As we wrote of last week, uncertainty surrounding Greece and the European economy helped gold rise 8% in January – its biggest monthly gain in three years.

Gold received a boost on Monday after Greece’s new Prime Minister Alexis Tsipras kicked off three days of debates centered around his government’s policy plans. According to the Wall Street Journal:

“Greek officials on Monday refused to accept an extension of the country’s international bailout, a day after saying the country would seek a short-term loan until June rather than continue with the aid program demanded by its European partners. The move heightened concerns that Greece would either default on its debt or exit the eurozone, and that raised demand for gold. Some investors buy gold during times of political or economic uncertainty believing it will hold its value better than other assets.”[emphasis added]

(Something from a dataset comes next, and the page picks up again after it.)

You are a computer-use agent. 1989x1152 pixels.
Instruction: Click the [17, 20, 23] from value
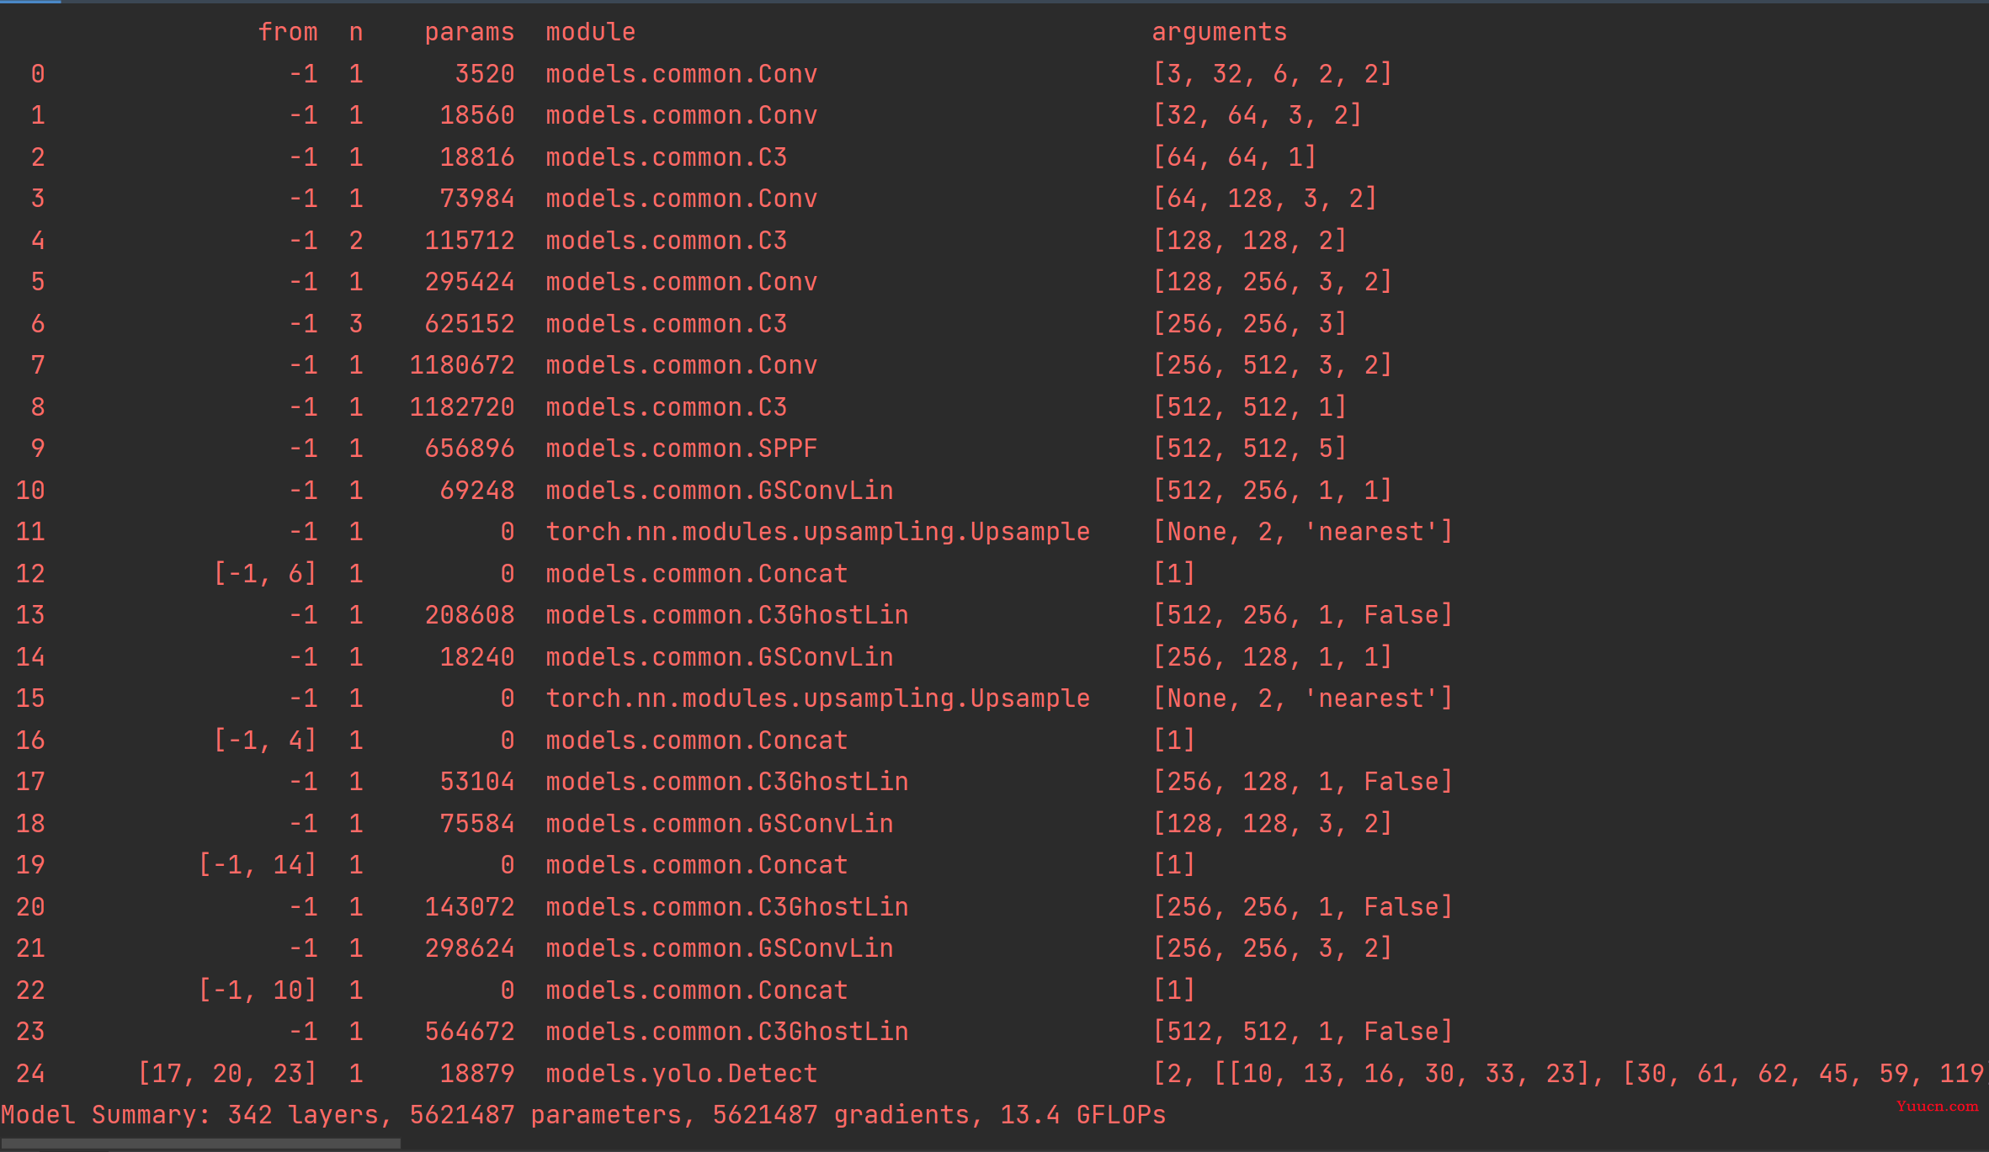coord(227,1073)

The media is calling Greece’s hypothetical exit from the euro a “Grexit”. The possibility has raised concerns about potential losses in stocks, bonds, and currency values in Greece and the Eurozone that could result from such a move. :

“The one thing everyone knows about gold is it is a good thing to hold if your currency is about to devalue [emphasis added]. It would be understandable for Greeks to buy gold because they are afraid of losing their money,” Matthew Turner, analyst at Macquarie Bank Ltd., told Bloomberg.“During periods of monetary uncertainty people will always think gold is a useful addition to their portfolios.”